The Court found that the surveillance laws in the U.S. allow for the U.S. government to access the personal data of Europeans that is transferred to the U.S. and that the Privacy Shield does not protect Europeans’ personal data from such U.S. government surveillance. Furthermore, the Court found that Europeans are not afforded the right to bring actions in U.S. courts to prevent this type of access as they could in the EU. Therefore, the Court ruled that the adequacy decision that forms the basis for the Privacy Shield is invalid, because the Privacy Shield is not able to offer Europeans an equivalent level of protection as they would be entitled to in the EU. This means those businesses that currently rely on the Privacy Shield, which includes over 5,000 active participants, will need to find an alternative mechanism to transfer personal data from the EU to the US.

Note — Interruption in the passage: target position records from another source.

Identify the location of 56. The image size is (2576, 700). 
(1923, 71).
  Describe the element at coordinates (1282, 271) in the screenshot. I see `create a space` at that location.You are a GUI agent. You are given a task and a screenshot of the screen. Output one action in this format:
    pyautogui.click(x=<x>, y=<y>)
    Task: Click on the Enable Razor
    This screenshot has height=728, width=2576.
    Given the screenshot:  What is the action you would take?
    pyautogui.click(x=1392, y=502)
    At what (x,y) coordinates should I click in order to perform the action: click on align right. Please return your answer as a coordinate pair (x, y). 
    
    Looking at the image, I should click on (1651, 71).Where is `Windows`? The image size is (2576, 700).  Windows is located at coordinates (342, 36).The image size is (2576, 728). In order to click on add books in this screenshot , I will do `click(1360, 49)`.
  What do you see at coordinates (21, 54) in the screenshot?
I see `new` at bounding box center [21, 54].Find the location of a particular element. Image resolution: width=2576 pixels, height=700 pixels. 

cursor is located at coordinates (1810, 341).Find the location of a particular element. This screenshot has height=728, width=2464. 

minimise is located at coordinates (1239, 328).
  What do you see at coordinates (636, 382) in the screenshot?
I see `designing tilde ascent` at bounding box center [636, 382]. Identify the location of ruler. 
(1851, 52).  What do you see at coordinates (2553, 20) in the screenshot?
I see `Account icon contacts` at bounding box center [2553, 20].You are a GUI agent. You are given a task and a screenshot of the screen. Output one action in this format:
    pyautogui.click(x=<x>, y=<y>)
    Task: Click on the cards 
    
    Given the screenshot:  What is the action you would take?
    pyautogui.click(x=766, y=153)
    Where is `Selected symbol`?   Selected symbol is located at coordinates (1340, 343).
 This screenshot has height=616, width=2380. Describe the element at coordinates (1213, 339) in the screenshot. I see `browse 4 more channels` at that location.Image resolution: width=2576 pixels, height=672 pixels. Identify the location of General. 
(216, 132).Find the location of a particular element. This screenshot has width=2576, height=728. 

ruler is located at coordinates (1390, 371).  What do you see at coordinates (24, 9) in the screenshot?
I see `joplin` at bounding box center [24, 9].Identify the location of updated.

By contrast, the Court upheld one of the other mechanisms of transfers to the U.S.—the standard contractual clauses, which Schrems had also challenged. The Court reasoned that while standard contractual clauses do not bind the authorities of third countries—and therefore does not suffer from the same deficiencies as Privacy Shield—the data exporter and the data importer are both required to verify, prior to the transfer, whether the data importer can afford data subjects appropriate safeguards, enforceable rights, and effective legal remedies. On that basis, the Court found that the standard contractual clauses adequately protects personal data with roughly the same level of protection that personal data is guaranteed to have by the GDPR.
In a press conference given by the European Commission, Věra Jourová, Vice-President for Values and Transparency, highlighted that the European Commission is working to modernize the standard contractual clauses and the requirements of this ruling will be incorporated into any future updates of the standard contractual clauses. Jourová also commented that businesses can still rely on binding corporate rules for the transfer of personal data from the EU and the US.
Businesses that are currently Privacy Shield certified should start examining different transfer mechanisms as an alternative to Privacy Shield. Whether they chose to use standard contractual clauses or binding corporate rules, businesses that transfer EU data to the U.S. must adopt appropriate safeguards, enforceable rights, and effective legal remedies to data subjects whose information they receive.